How many calories are in oat milk?
A few calories here or there generally don’t make that much of a difference, but FYI, here are the details.
One cup of unsweetened oat milk is about 120 calories, compared to about 30 to 40 calories in almond milk.
In contrast, a cup of whole cow’s milk has 150 and the skim version of cow’s milk has 90 calories. The unsweetened version of soy milk has roughly 70 calories per cup, flax milk has 25 to 60, coconut milk has 45, and pea milk has 70. Again, check the label, because it can vary.
How much fiber is in oat milk?
If you're looking to get more fiber, milk is probably not the food you should be relying on. But oat milk does have some.
“Oat milk also retains some of the healthful fiber found in oats, although it only supplies about 2 grams per cup,” said Sass. (The recommended intake of fiber is at least 25 grams a day for adults.)
Pea milk, flax, almond, cashew, hemp, coconut, soy, and cow’s milk all have 1 gram of fiber or less per cup.
But seriously, does oat milk taste better than other nondairy milks?
You know, taste is highly personal. What we like may not be the same thing that you like. But at one point we did a taste test of nondairy milks — not all of them, mind you, but some of the biggies — and oat milk did come out the winner.
Oat milk “gets great reviews for flavor and creaminess,” Sass said.
Sheth agreed that it holds up pretty well in that department.
“It does have a richer, creamier texture and can be easier to incorporate instead of almond milk,” she said. “It works well when cooking or baking with it.”
I tried the chocolate milk version, and compared it with a chocolate-flavored pea milk. They both were pretty damn good, and tasted similar to each other and to chocolate cow's milk. But you know, chocolate milk — it’s all good. You’ll have to try them and decide for yourself.

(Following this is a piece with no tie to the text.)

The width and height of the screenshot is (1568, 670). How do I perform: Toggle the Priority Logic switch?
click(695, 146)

Is oat milk good for people with nut allergies? Is it gluten free?
This is one area where oat milk is a winner. If you can’t do dairy because you are allergic or choose not to drink it, or if you have a soy or nut allergy that rules out almond or soy milk, then you might want to consider oat milk.

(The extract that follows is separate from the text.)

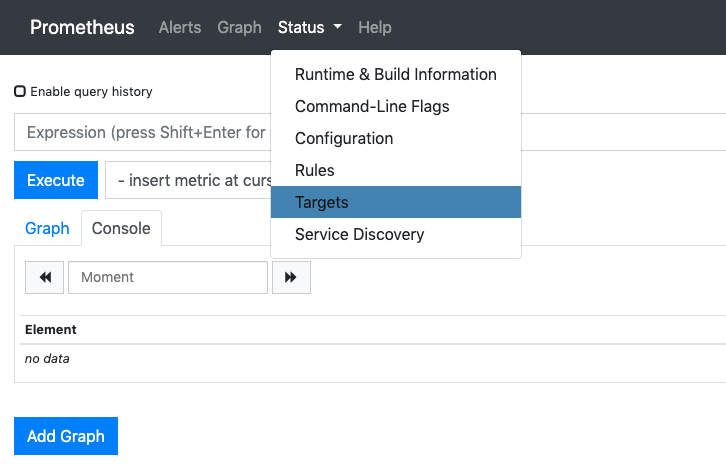Click the Prometheus brand logo text

pos(82,28)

“The main advantage of oat milk is that it's nut-free, because many people also struggle with nut allergies or intolerances,” Sass said.

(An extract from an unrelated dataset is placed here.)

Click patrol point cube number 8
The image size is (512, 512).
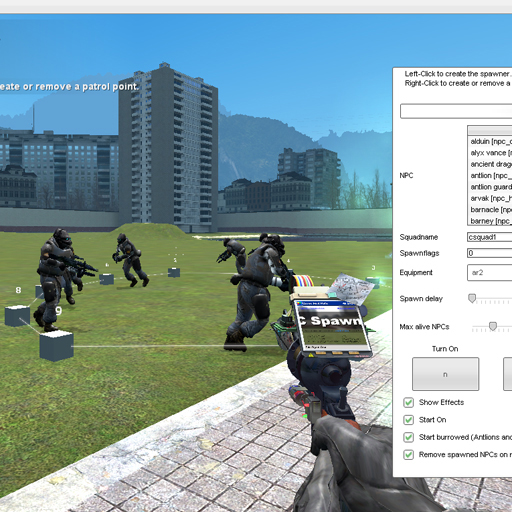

Oats are naturally free of gluten, and Oatly’s milk is indeed gluten-free. (Keep in mind that if you eat other oat-based products, like oatmeal, always check the label. Even though oats don’t naturally contain gluten, not all oat products are gluten-free because they are sometimes processed along with wheat products.)
Is oat milk good for you?
Many nondairy milks have nutrients added, like calcium, vitamin D, and vitamin B12. If you are switching from cow's milk to a plant-based milk, look for brands that supply a comparable amount of these nutrients.
Most types of cow’s milk are fortified with vitamin D in the US, which is a good thing because it essentially wiped out rickets in the country. (Rickets can happen in children who have a vitamin D deficiency, and it causes bowed legs and abnormal bone growth, so it’s an important vitamin, particularly for kids.)
And vitamin B12 is naturally found only in animal products, so if you are a vegan, supplementing with vitamin B12 is a good idea.
“When you pursuing a vegan diet It’s hard to get some of those vitamins and minerals through other consumptions and so we fortify with the vitamin and mineral blend just to be able to help them out,” said Messersmith.
Oatly's fortified oat milk contains (among other things) vitamin D (20% of the daily value versus 25% in cow’s milk); calcium (25% versus 30% for cow’s milk), and vitamin B12 (50% versus 18% in cow’s milk), although not as much protein and more carbs than some other milks.
However, the company isn’t really trying to match the nutritional profile of dairy or other milks, Messersmith said.
“At the end of the day, Oatly was founded to try to help accelerate the adoption of a plant-based diet, which is really good from a sustainability and climate change perspective,” he said.